Los monos del Atlas, astutos y zalameros, ayudan a sus dueños a conseguir algún diram, del forastero asaltado y sorprendido.

Las dudas de amor y de fortuna las puede aclarar la adivinadora que se esconde tras sus velos de misterio...

Las dudas de amor y de fortuna las puede aclarar la adivinadora que se esconde tras sus velos de misterio, aplicando la ciencia antigua heredada de las hechicerías de Marduk.

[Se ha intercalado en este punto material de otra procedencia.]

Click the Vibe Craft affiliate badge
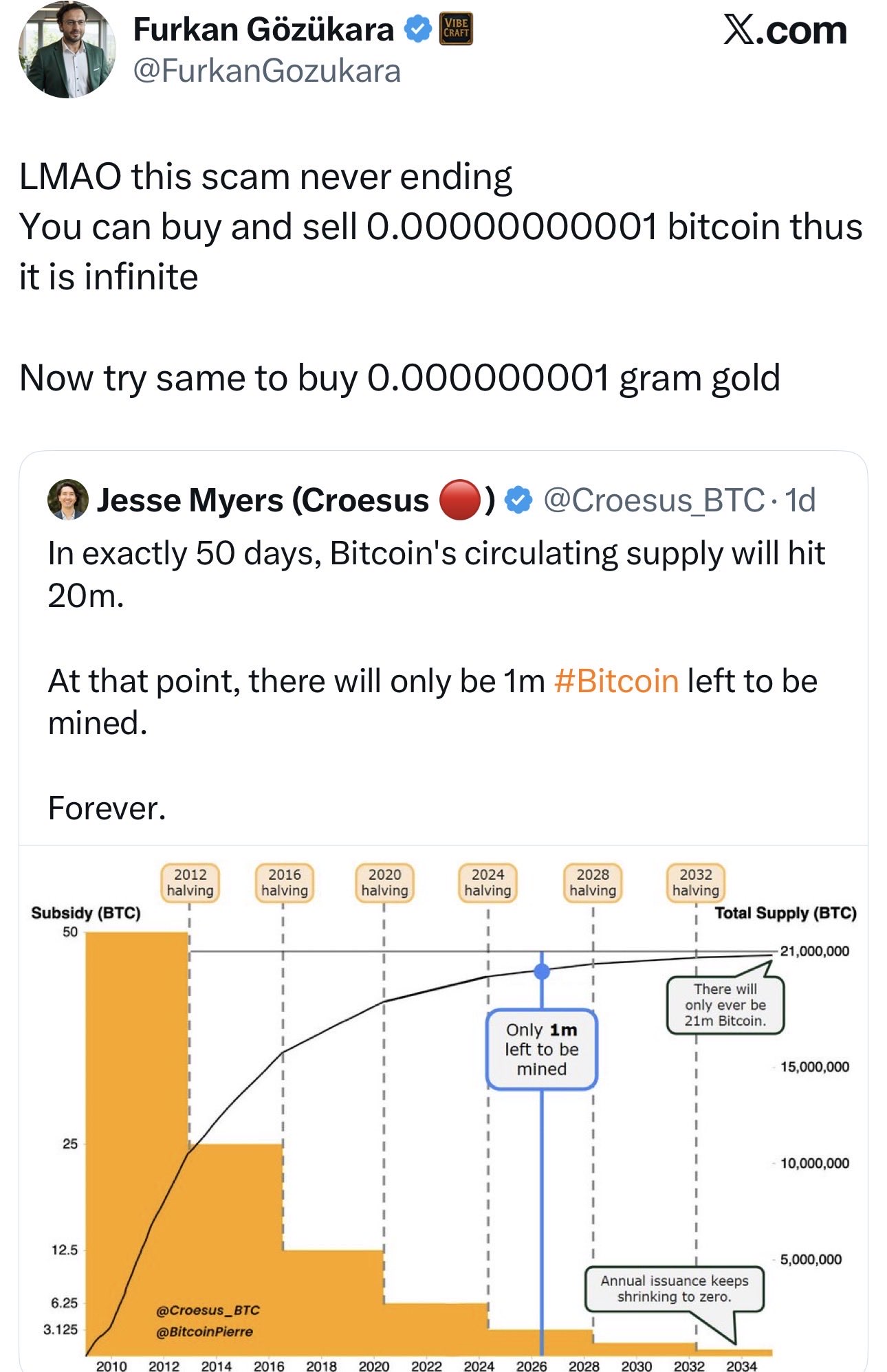 pyautogui.click(x=456, y=29)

A la luz de una lámpara la sibila, adivina solo lo que de bueno depara el destino, si es que lo hay.

Las mesas se han extendido detrás de los vendedores de zumos de naranja, de dátiles, de higos, de cacahuetes y almendras y han encendido mil candiles, y los fuegos y braseros para preparar las brochetas y los tés de menta y la plaza se llena con la multitud que se ha vaciado del zoco.

Desde El Argana, terraza privilegiada sobre el espectáculo ferial de La Djemaa, delante de un cuscus cocinado dentro del barro , uno no acierta muy bien a comprender el origen difuso de este pueblo que hierve todavía en su vitalidad medieval y antigua y observa como un absurdo zahorí de la historia, los rostros cetrinos, bajo la luz de las lámparas, hermosos ojos brillando en la piel oscura, los colores tan vivos, que aún se diferencian infinitos en el crepúsculo y el embrujo y misterio de ese mundo embozado en chilabas de algodón y de lana.

Y por si aún dudase de tanta visión colorista, de tanta magia y leyenda, echa mano de la memoria del ilustre viajero Macke, las rotundidades luminosas del "Café Turko" ó de "Hammamet y Kairouam" y de Paul Klee, los mil sienas y ocres, las geometrías de "Nekrópolis" ó sus "Arquitecturas de Oriente".

Allí en medio del desierto, en la plaza, que un tiempo decapitaba a los  bandidos hoy se envuelve la magia oriental, difuminando con el humo de las frituras mil batas y mil gorros blancos entre las luces de la noche cálida y sensual.